Calathea roseopicta: How To Grow In Pots or Containers

What is Calathea roseopicta?

Calathea roseopicta, the rose-painted calathea, is a species of plant in the family Marantaceae, native to northwest Brazil. It is a clump-forming evergreen perennial growing to 50 cm (20 in), very similar in appearance to Calathea makoyana. The large rounded leaves are dark green above, red below, marked heavily with cream or pink stripes “painted” along the veins and midriff, with feathered margins.

How does Calathea roseopicta look like?

Rose painted calathea is a small tender perennial foliage plant, which typically grows up to 20” inches, with occasionally reaching the height of 2’ feet, and displays a clump-forming habit. Just like other members of its family, this Marantaceae species is known for its highly attractive foliage and dark green leaves. 

The beautiful leaves are large, somewhat rounded, dark green from above, and red to magenta from below. In addition to the beautiful and contrasting colors, the leaves also feature pink stripes along the midrib and veins, which turn white when the plant reaches maturity. 

The stripes are thick with feathered margins and look as if they have been manually painted by someone, earning the plant widespread popularity among plant lovers all over the world.

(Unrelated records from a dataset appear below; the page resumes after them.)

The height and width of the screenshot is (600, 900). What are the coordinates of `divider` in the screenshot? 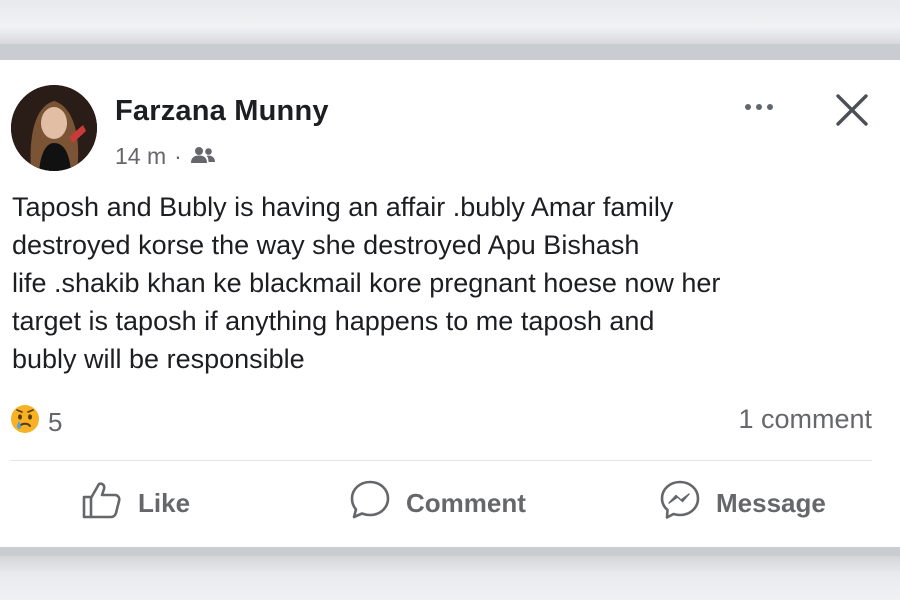 It's located at (441, 460).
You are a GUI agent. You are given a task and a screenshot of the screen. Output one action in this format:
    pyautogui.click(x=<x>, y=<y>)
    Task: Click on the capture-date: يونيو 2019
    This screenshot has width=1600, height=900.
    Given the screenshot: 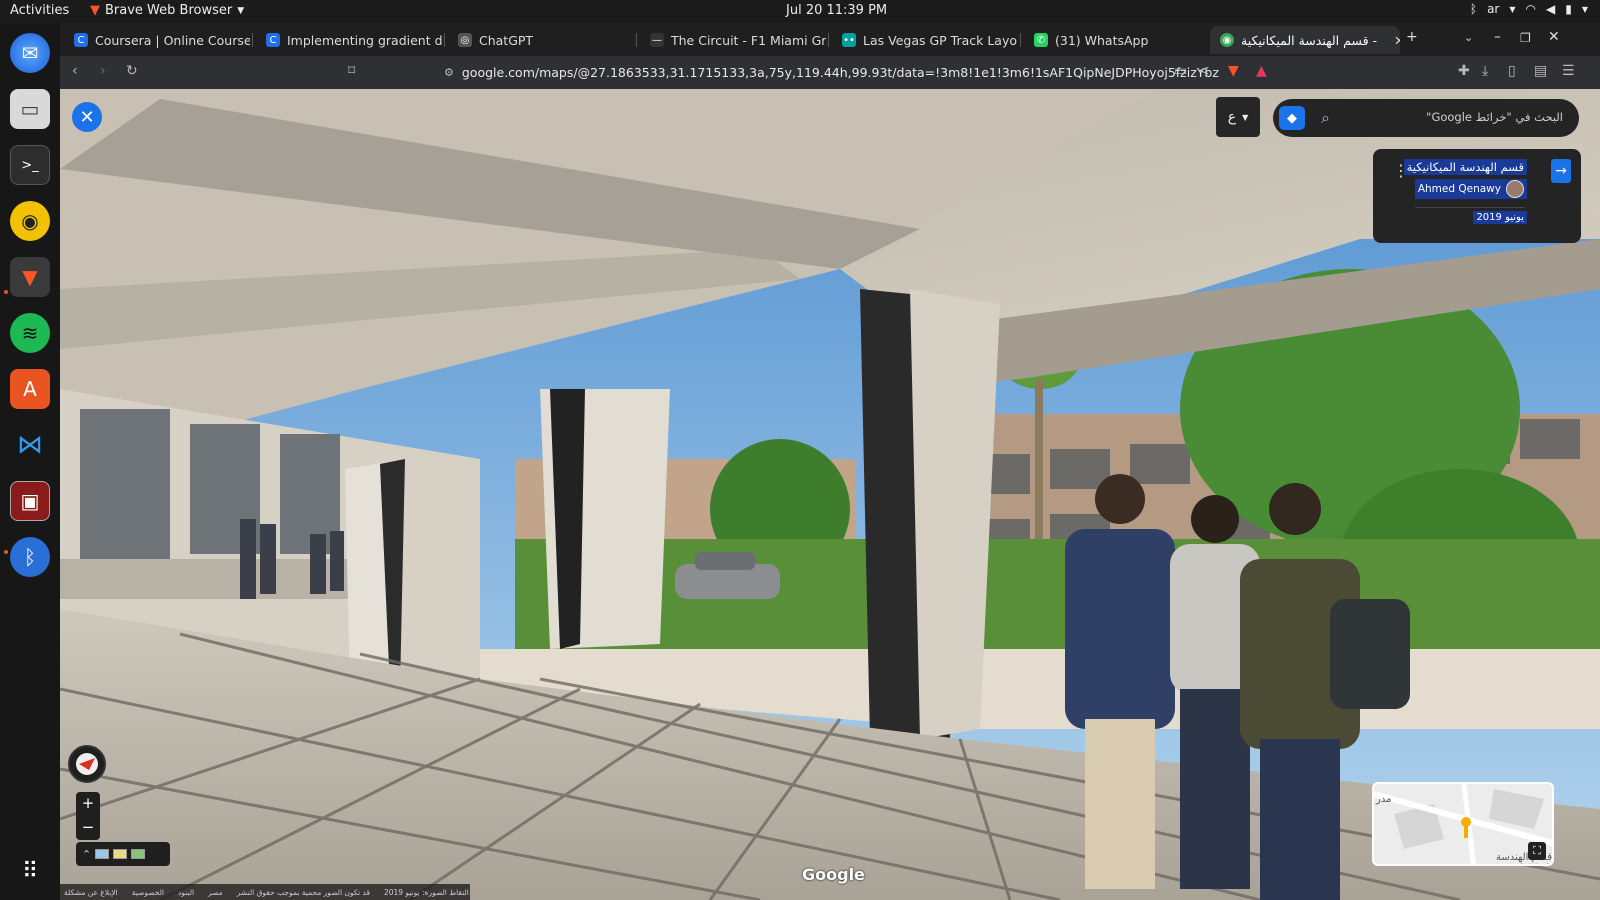 What is the action you would take?
    pyautogui.click(x=1500, y=218)
    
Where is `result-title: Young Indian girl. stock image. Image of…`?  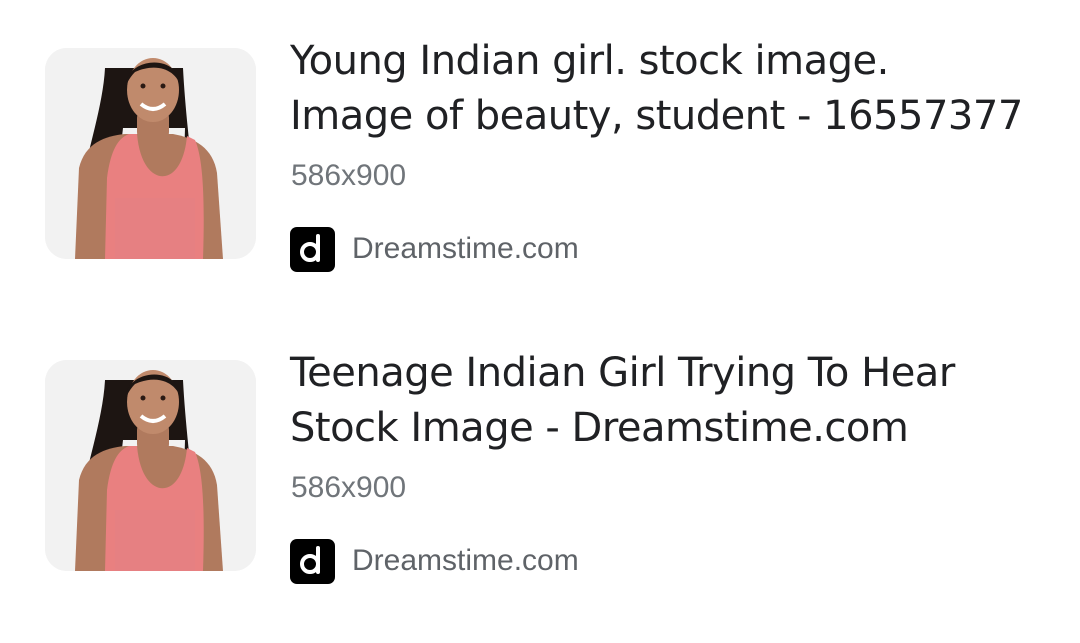 result-title: Young Indian girl. stock image. Image of… is located at coordinates (675, 89).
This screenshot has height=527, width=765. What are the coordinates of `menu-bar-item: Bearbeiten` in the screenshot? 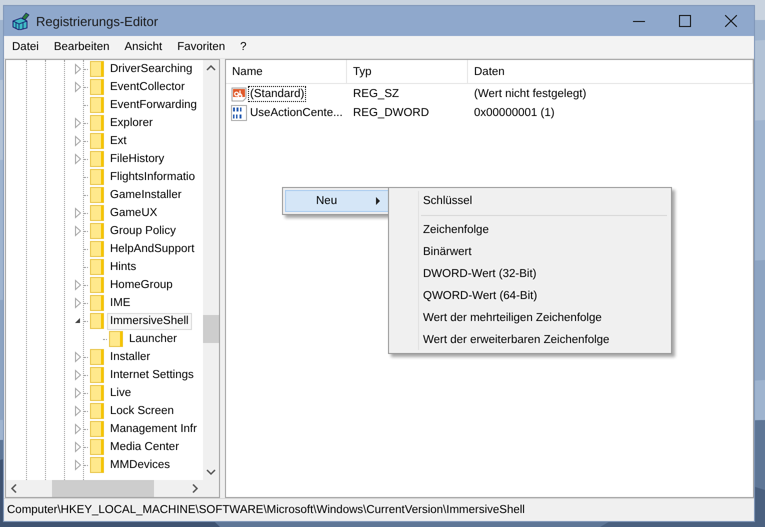 It's located at (81, 47).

The leaves are produced from the top of the stalks and can grow up to 30” inches in length.

What is the ideal soil for Calathea roseopicta?

The ideal soil for Calathea roseopicta should have a good balance of moisture and drainage. It should also be slightly acidic, with a pH level of between 5.5 and 6.5. You can use a simple pH test kit to check the pH level of your soil. Acidic soils are beneficial for many plants, including Calathea roseopicta. They help to keep the soil loose and well-aerated, which is important for root health. Additionally, acidic soils help to suppress certain plant diseases. If your soil is too alkaline (has a pH level above 7.0), you can add sulfur or peat moss to make it more acidic.

Avoid using heavy soils or soil that is high in clay, as they will not drain well and will likely cause root rot in your plant. A potting mix that’s specifically designed for Calathea will work well, or you can make your own mix by combining equal parts potting soil, sphagnum moss, and perlite.

Also Read: Calathea Orbifolia Caring Guide


The best time to plant calathea-roseopicta is in early spring or fall, although you can plant them any time as long as the ground isn’t frozen. If possible, wait to plant in overcast conditions or in the early evening to give plants time to process the new environment before being subjected to rigorous direct sunlight. Avoid planting this Calathea on a windy day to keep it safe from drying out the roots.


Dig a hole for each shrub that is as deep and two to three times the diameter of the container or root ball, and slightly above soil grade in unimproved soil. Place multiple plants 6 to 12 feet apart. If the roots are wrapped in balls or burlap, handle the plant gently to keep from disturbing the roots. Create a berm or small hill 2 to 4 inches surrounding the hole to act as a reservoir when it’s time to water the new plants. Plants can be staked to help keep the root mass in place until the roots have grown deep enough into the ground to support the plant.


Calathea-roseopicta plants usually don’t require fertilizer, but it can help increase the growth rate and flowering. Use a nitrogen-based fertilizer that is low in phosphorus, no more than 1 pound per 1,000 square feet. Adding one-third organic material, such as peat moss, particularly in sandy soils, can promote water absorption. For potted calathea-roseopicta, a combination of eight to nine parts by volume of a soil-less potting mix to one part sand and one part perlite may be all that is needed.


Water plant roots thoroughly right after planting, and always avoid watering foliage to prevent leaf-scorch damage. Normal rainfall should be enough to water the plants thereafter, unless the rate is less than 1 inch a week during summer. In that case, use supplemental watering of 1 to 2 inches weekly. Too much water during cooler months can promote a variety of root diseases like phythium, phytopthora, fusarium and rhizoctonia.